特集◆相模原事件から1年――私たちに突き付けられたものは?(4) ドキュメンタリー映画監督・森達也氏

想像力を働かす、それが他者を理解する鍵に

――被告は施設で働き、障害者と触れ合っていました

そうですね。被告は、学生時代から福祉ボランティアに熱心に取り組んでいて、卒業後も津久井やまゆり園の職員として働いていました。ですから、障害者に対する意識も、比較的高かったはずです。しかし、だからこそ、彼は犯行に至る「確信」を得たのではないかと考えています。
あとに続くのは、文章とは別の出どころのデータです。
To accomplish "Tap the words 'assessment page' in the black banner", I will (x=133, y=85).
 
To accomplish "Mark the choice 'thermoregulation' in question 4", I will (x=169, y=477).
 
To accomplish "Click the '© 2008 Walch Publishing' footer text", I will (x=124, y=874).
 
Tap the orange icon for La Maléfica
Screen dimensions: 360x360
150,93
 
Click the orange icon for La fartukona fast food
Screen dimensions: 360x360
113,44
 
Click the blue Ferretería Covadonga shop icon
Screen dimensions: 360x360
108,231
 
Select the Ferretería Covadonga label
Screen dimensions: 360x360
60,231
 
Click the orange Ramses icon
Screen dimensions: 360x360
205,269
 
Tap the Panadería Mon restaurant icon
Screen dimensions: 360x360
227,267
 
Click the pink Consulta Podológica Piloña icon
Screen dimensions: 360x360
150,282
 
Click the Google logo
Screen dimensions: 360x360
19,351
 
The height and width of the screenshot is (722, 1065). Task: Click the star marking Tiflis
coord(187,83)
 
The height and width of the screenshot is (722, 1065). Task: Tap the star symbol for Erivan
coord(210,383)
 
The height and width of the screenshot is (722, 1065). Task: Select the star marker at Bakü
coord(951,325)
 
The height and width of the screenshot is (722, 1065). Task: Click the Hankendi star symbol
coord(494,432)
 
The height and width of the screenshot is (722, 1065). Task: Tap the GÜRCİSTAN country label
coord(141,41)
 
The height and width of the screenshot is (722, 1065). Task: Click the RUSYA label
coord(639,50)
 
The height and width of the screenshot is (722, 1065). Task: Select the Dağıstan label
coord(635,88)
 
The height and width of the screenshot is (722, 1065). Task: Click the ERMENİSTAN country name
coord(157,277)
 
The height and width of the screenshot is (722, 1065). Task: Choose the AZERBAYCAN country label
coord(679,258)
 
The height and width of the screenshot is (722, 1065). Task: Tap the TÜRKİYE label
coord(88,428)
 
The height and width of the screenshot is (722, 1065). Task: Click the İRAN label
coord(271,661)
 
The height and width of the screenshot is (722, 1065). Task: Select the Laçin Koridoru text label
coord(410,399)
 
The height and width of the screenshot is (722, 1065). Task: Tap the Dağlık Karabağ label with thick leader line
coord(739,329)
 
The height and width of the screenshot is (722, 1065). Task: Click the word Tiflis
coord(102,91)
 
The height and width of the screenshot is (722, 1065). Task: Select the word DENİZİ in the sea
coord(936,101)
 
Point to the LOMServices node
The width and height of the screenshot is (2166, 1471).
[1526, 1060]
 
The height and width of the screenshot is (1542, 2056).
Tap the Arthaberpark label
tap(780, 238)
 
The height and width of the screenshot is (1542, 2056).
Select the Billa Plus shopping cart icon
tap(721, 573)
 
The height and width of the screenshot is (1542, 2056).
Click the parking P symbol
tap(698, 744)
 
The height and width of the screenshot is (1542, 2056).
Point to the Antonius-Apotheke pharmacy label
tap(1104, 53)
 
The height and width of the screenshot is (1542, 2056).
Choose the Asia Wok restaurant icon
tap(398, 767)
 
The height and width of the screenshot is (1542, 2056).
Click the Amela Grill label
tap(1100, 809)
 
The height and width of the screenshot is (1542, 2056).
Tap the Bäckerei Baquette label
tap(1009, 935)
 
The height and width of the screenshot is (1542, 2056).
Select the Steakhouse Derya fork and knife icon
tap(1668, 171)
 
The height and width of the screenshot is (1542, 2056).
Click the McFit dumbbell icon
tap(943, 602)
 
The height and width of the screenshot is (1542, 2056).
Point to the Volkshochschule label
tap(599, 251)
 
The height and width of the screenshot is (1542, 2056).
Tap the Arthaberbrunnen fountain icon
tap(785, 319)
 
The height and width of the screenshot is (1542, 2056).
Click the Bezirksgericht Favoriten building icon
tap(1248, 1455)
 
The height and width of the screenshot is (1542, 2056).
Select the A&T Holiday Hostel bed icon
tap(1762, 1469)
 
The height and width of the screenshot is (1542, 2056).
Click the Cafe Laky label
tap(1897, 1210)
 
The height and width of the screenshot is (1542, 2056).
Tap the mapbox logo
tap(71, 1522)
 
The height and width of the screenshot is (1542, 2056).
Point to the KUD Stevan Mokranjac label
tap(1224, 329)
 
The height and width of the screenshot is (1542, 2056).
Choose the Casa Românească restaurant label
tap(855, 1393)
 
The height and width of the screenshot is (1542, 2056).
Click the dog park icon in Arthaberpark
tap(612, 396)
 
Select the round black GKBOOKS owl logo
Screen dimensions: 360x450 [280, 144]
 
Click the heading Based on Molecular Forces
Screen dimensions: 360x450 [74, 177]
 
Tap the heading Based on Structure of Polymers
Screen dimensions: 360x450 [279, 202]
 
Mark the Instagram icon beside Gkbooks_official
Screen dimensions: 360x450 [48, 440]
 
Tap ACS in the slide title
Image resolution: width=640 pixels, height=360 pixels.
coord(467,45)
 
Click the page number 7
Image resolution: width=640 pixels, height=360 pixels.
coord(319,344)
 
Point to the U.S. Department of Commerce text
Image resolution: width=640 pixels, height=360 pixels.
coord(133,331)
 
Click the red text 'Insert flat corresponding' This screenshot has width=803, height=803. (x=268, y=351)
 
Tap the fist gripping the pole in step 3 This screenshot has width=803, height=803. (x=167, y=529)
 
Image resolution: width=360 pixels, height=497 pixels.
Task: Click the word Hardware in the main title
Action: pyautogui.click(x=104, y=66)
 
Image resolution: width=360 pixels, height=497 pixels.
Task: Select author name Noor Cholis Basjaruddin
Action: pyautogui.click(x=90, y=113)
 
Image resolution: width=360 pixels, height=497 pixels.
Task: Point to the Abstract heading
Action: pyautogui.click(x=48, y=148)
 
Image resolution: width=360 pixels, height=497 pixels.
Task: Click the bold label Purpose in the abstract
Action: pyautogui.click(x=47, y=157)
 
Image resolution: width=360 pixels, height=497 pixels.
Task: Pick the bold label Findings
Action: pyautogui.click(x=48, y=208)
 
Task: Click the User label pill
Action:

事件前に大島理森衆議院議長(当時)に宛てた手紙には、重度重複障害者の日常や、保護者や施設スタッフの疲れを目の当たりにしたことが記されていました。事実はともかく、彼の目にはそう映っていて、「人々は、本音では障害者が邪魔で、いなくなればいいという意識があるのに、建前がそれを封じている」と決め付けたのです。そうした人々の本音を明らかにし、過酷な労働条件下にある福祉従事者や重度重複障害者の家族を苦しみから解放しなければならないとの身勝手な思い込みで、犯行に及んだのではないでしょうか。

拘置所の彼は、メディアとの手紙のやりとりの中で、事件の犠牲者となった重複障害の人々を「人の心を失った者(心失者)」と表現し、「最低限度の自立ができない人間を支援することは自然の法則に反する行為」と決め付けています。残念ながら、こうした彼の「確信」には、「想像力」が欠如していました。心のあるなしなど、他人には絶対に分かりませんし、確認するすべもありません。コミュニケーションが取れない人は、心がないのでしょうか。そもそも、心がない者は生きてはいけない存在なのでしょうか。これは、自らのゆがんだ価値観の押し付けです。

あるテレビ番組の中で、重複障害者の母親が、「この子が存在しているだけで幸せ」とコメントしていました。この言葉は、肉親しか発することのできない言葉です。それでも、「そんなことを言ったって、無理して言っているのではないか?」と思ってしまう人がいるかもしれません。ここで私たちが考えなければならないのは、この母親のような受けとめ方をする人が実際にいる、という事実をしっかりと受容することです。これは、尊重すること、とも言えるでしょう。これが、理解に向けた第一歩なのだと思います。